Reputation: 8376
I wanted to delete lots of rows from medium size (700K) table, based on primary key. Thought, the best way should use SELECT
-subquery for DELETE
source list. And found specific answer here too. Problem is: it is so much slower than using two separate queries (first select IDs and then delete those IDs from table). Why is that so?
I made simple test case too:
CREATE TABLE `xyz` (
`xyzID` int(10) unsigned NOT NULL AUTO_INCREMENT,
`col1` int(10) unsigned NOT NULL DEFAULT '0',
PRIMARY KEY (`xyzID`)
) ENGINE=InnoDB;
Populated it with million records, and then:
DELETE FROM xyz
WHERE xyzID IN
(
SELECT xyzID
FROM
(
SELECT xyzID
FROM xyz
LIMIT 3000,1000
) a
);
Query OK, 1000 rows affected (53.52 sec)
Deleting 2000 rows doubles time:
Query OK, 2000 rows affected (1 min 48.25 sec)
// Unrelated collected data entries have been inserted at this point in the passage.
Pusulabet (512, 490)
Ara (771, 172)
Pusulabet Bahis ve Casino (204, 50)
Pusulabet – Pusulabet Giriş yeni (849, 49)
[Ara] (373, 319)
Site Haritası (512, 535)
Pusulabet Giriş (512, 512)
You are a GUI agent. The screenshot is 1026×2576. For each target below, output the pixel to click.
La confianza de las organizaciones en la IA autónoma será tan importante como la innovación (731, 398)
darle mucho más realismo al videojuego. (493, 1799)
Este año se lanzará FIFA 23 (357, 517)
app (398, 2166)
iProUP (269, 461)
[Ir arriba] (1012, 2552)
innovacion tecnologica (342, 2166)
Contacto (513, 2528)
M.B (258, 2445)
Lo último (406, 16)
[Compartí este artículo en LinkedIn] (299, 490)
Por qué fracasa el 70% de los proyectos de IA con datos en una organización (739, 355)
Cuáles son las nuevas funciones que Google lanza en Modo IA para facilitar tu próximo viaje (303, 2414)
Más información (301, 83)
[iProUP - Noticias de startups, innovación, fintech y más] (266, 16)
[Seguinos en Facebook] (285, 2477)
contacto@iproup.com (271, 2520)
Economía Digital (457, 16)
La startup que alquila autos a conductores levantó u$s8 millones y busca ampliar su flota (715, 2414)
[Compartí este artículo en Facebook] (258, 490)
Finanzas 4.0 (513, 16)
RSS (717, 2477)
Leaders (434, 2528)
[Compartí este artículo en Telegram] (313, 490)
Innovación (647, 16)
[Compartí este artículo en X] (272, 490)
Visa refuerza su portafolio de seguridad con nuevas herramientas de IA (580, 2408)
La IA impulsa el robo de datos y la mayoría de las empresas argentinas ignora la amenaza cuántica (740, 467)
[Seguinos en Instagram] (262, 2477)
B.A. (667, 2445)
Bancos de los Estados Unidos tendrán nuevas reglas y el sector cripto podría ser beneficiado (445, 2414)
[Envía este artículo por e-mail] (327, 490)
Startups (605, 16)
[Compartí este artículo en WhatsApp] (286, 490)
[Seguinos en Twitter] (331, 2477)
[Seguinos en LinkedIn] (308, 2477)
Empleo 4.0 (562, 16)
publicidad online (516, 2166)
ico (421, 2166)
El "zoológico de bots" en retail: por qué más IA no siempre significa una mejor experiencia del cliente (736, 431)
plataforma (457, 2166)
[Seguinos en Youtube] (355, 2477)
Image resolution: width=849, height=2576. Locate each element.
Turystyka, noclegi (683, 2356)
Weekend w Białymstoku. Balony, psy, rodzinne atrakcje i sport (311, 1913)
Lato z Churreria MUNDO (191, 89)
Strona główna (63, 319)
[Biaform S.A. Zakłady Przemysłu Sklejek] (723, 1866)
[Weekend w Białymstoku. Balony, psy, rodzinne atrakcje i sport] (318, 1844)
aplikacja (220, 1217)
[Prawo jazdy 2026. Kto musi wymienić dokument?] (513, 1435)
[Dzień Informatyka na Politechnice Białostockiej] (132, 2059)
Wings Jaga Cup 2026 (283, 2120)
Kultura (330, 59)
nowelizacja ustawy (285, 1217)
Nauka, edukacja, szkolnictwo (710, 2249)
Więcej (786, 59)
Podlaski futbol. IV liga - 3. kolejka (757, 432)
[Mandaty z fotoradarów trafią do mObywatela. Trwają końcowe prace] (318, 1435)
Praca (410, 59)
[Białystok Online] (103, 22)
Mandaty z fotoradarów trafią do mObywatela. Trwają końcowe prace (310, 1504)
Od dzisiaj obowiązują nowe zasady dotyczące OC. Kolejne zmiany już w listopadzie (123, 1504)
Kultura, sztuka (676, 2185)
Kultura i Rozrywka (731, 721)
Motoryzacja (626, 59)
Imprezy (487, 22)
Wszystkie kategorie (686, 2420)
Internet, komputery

But deleting without subquery (made select first) took almost no time (id-list generated by random, here):
DELETE FROM test.xyz WHERE xyzID IN ( 660422,232794,573802,....
Query OK, 996 rows affected (0.04 sec)
Why is deleting with subquery so slow?
Upvotes: 2
Views: 2009
Reputation: 16296
The first step to solving this problem is to select the ids you want to delete into a temporary table. However, you might still run into the slow subquery problem when you try to actually do the delete.
The solution to that is to use DELETE xyz FROM xyz INNER JOIN xyz_temp WHERE xyz.id = xyz_temp.id
syntax, which achieves the same thing and runs as fast as a simple join.
Upvotes: 0
Reputation: 20889
If you read the documentation on subqueries, you will find some things that might be the cause for this: https://dev.mysql.com/doc/refman/5.7/en/subquery-restrictions.html
The optimizer will rewrite your uncorrelated WHERE IN (Subquery)
statements to correlated statements using exists
.
So, your query might actually be executed like this:
DELETE FROM xyz t1
WHERE EXISTS (
(
SELECT 1
FROM
(
SELECT xyzID t3
FROM xyz
LIMIT 3000,1000
) a
where t1.xyzID = a.xyzID
);
The correlated subquery now needs to be executed Everytime a single row is deleted.
So: For 1000 deletions, you will run 1000 subqueries on the temporary table a
.
Only the inner query will remain uncorrelated.
Compared to in(valuelist)
you are running 1001
queries rather than 1
.
docu:
An implication is that an IN subquery can be much slower than a query written using an IN(value_list) operator that lists the same values that the subquery would return.
Upvotes: 5
Reputation: 518
Subqueries means you are asking your db engine to compare all the "N" rows in the first table with all the "M" rows in another table you are creating in that moment. That's means you have N*M compare operation and to do it, you need to join the tables. The table you are building have N * M rows.
Without subquery you are just comparing all the "N" row in your table with "X" keywords where "X" << "M".
Upvotes: -1